The Fed has made it clear it “gets” the U.S. appearance on the international monetary stage. It speaks of the dominant role the dollar plays and adds that other nations’ CBDCs could become more attractive internationally compared to current forms of the dollar.
“A U.S. CBDC might help preserve the international role of the dollar.”
— Federal Reserve Report on Central Bank Digital Currency
For purposes of the Fed paper, a U.S. CBDC is discussed as a digital liability of the Fed, much like U.S. currency — Federal Reserve notes — represents a central bank liability.
“A CBDC would be the safest digital asset available to the general public, with no associated credit or liquidity risk,” the paper states.
The Fed sets out four points that would be important for a U.S. CBDC, at least as seen at this point:
Privacy-protected: There would need to be a balance between user privacy and the need to have transparency in order to deter criminal activity.
Intermediated distribution: The Fed makes it clear that it doesn’t want to be in the business of consumer and business banking accounts. “The private sector would offer accounts or digital wallets to facilitate the management of CBDC holdings and payments,” the paper says. The private sector parties would include “commercial banks and regulated nonbank financial service providers.”
The paper states further that: “An intermediated model would facilitate the use of the private sector’s existing privacy and identity-management frameworks; leverage the private sector’s ability to innovate; and reduce the prospects for destabilizing disruptions to the well-functioning U.S. financial system.”
Transferable: A CBDC would need to be able to move seamlessly from one institution’s customer to another, even though the CBDC dollars were actually liabilities of the Fed, rather than dollars on the books of either organization.
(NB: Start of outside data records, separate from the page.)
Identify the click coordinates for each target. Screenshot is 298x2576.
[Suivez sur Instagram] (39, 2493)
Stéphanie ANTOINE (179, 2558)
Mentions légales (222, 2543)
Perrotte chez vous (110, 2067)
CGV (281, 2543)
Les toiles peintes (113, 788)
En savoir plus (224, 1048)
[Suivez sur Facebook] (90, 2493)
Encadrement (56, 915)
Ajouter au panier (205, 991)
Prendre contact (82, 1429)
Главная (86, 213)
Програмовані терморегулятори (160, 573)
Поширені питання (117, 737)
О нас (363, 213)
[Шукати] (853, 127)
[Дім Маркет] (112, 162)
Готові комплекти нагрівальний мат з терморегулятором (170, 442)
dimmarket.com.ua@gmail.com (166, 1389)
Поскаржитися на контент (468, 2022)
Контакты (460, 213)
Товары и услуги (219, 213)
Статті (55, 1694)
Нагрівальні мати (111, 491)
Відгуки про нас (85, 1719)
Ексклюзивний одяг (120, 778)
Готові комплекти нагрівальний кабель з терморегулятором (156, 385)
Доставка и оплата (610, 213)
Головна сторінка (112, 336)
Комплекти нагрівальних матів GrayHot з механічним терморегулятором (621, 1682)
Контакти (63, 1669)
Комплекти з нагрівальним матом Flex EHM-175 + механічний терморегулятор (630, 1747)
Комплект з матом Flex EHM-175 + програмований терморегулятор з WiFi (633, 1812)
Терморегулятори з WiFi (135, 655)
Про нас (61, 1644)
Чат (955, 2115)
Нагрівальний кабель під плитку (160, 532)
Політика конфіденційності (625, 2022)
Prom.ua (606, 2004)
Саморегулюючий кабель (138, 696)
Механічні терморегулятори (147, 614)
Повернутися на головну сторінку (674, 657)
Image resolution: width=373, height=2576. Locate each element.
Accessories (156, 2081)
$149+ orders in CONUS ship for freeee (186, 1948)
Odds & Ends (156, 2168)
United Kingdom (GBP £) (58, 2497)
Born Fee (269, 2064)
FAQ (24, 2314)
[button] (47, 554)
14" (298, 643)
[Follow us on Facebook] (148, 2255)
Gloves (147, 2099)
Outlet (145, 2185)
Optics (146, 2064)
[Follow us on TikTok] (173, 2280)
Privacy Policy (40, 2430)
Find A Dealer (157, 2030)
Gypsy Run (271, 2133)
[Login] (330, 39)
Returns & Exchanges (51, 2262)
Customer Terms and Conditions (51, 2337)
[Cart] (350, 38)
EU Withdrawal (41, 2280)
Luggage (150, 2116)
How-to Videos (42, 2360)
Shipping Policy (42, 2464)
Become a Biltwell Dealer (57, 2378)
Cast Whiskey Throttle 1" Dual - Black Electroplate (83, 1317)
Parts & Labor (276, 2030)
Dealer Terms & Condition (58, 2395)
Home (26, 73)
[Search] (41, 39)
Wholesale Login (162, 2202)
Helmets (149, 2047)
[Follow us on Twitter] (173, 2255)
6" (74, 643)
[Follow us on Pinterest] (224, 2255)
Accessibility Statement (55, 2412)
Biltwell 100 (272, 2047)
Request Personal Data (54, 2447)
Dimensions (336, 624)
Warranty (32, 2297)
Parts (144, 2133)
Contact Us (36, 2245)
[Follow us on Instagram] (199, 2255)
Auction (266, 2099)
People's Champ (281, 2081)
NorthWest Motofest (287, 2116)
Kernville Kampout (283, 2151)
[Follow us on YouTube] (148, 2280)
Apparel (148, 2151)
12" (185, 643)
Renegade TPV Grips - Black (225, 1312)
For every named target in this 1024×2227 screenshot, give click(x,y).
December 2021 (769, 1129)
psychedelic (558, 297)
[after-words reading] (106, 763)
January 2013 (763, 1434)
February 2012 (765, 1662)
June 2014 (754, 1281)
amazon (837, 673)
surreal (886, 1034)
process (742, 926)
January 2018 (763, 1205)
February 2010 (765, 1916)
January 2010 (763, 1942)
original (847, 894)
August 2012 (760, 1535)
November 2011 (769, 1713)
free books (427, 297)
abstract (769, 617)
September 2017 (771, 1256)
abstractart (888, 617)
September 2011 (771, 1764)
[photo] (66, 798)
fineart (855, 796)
Identity-verified: With today’s currency there is an extensive system for tracking funds to prevent money-laundering and terrorist financing. The Fed notes that any CBDC would need to be designed so that users of CBDC could be identified similarly.
“A U.S. CBDC would offer the general public broad access to digital money that is free from credit risk and liquidity risk,” according to the Fed paper. “As such, it could provide a safe foundation for private-sector innovations to meet current and future demands for payment services. All options for private digital money, including stablecoins and other cryptocurrencies, require mechanisms to reduce liquidity risk and credit risk. But all these mechanisms are imperfect.”
The Fed also suggests that a U.S. CBDC could change the nature of payments business competition, creating a common digital currency that would be safe. In a side-note, the paper raises the issue of what happens during natural disasters and other major interruptions, when the internet is not available — offline means of tapping CBDC balances might be necessary.
Read More: Will 2022 Be the Year Crypto, Stablecoins and ‘CBDCs’ Take Off?
How Could Banking Change If the U.S. Adopted a CBDC?
While a CBDC might seem like a swap of a digital form of money for paper money, the implications go much further depending on how a U.S. CBDC eventually were to take shape.
“A widely available CBDC would serve as a close — or, in the case of an interest-bearing CBDC, near-perfect — substitute for commercial bank money,” states the paper. “This substitution effect could reduce the aggregate amount of deposits in the banking system, which could in turn increase bank funding expenses, and reduce credit availability or raise credit costs for households and businesses.” The paper points out that if some form of interest-bearing CBDC were introduced, this could also affect demand for such assets as money market mutual fund shares and Treasury bills.
The Bank Policy Institute has been putting forth this argument and makes some key points in an analysis about CBDCs. An excerpt:
“[I]f a CBDC is to remain a CBDC to the business or consumer that owns it, it could not be ‘deposited’ in a bank, because then it would become a liability of the bank. It could be transferred into a customer’s digital CBDC wallet managed by the bank and held in custody — like an equity security or money placed in a safety deposit box — but for it to remain a CBDC, the liability for repayment must continue to rest solely and completely with the central bank. And that means it cannot at the same time also be a liability of bank, used to fund loans and other bank assets. It cannot fund both Fed assets and bank assets.”
The Fed paper points out that CBDCs would be seen as the safest form of money and could be seen as a refuge in time of financial stress.
“The ability to quickly convert other forms of money — including deposits at commercial banks — into CBDC could make runs on financial firms more likely or more severe.”
— Federal Reserve Report on Central Bank Digital Currency
In a financial panic deposit insurance and other traditional safeguards could seem less attractive compared to moving assets into apparently safe CBDC form. (Alternatively, according to the paper, if CBDCs didn’t exist, the public might lean towards stablecoins.)
One measure that the Fed suggests would be limiting the amount of CBDC an individual could hold or could build up over a short period. That said, that seems counterintuitive if any U.S. CBDC is intended to fulfill broader purposes like faster payments.